A “The board member seller was originally responsible to complete his alteration in accordance with the law,” says attorney David L. Berkey, Esq., a partner at the Manhattan-based law firm of Gallet Dreyer & Berkey, LLP. “Once a permit was obtained for the work and the work was completed, the board member should have completed the administrative process by either having his architect certify that the work was properly performed (known as self-certification) or have the work inspected and properly signed off by the Department of Buildings. The board member may also have signed an alteration agreement with the cooperative, in which he agrees to fulfill all requirements of law concerning his alteration.

“When the board member sold his apartment to the purchaser, it is likely that he represented in the contract of sale that he had not made any material alterations or additions to the apartment without compliance with all applicable law. This is a representation contained in the standard form contract of sale for cooperative apartments, at paragraph 4.1.6. The representation is made “to Seller’s actual knowledge” which means that the board member would have had to know that the requirements of law were not met for the representation to be false. Also, unless the representation provision of the contract was modified by a rider, the representation does not survive the closing of the sale and could not be the basis of a suit brought after the closing occurred under the indemnification provisions of the contract.

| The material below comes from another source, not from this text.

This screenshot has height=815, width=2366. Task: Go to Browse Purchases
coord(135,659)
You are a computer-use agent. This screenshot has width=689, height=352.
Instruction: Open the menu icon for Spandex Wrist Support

“If the managing agent advised the purchaser before the closing that it was unnecessary for the board member to obtain a sign-off, then the purchaser may have a claim against the managing agent based upon a false representation, relied upon by the purchaser, which resulted in the purchaser being damaged. However, if the representation was made after the closing had occurred, the purchaser probably could not show that it was the managing agent’s statement that caused the purchaser damage, so it would not pay to sue the managing agent.

“Your question states that the cooperative is performing the work needed to remove the violation and legalize the alteration. The cooperative, if it approved the actions of its board member in not obtaining the required sign-offs, may itself be held responsible for the cost of legalizing the alteration. There is at least one case which holds that a purchaser who buys an apartment without knowledge that his seller made an illegal alteration is not liable to the cooperative for the cost of legalizing the alteration if the cooperative had knowledge that the alteration was not lawfully performed.

“The rationale of this case is that the cooperative knew that the alteration was being made, had the ability to compel the prior owner to complete the paperwork needed to legalize the alteration, and its failure to do so should not be at the expense of an innocent purchaser. In this particular case, where a board member was responsible for the violation, it is more likely that the cooperative would be found liable, rather than the purchaser, for the cost of curing the violation. The cooperative can seek recovery from its former board member, who caused the violation.”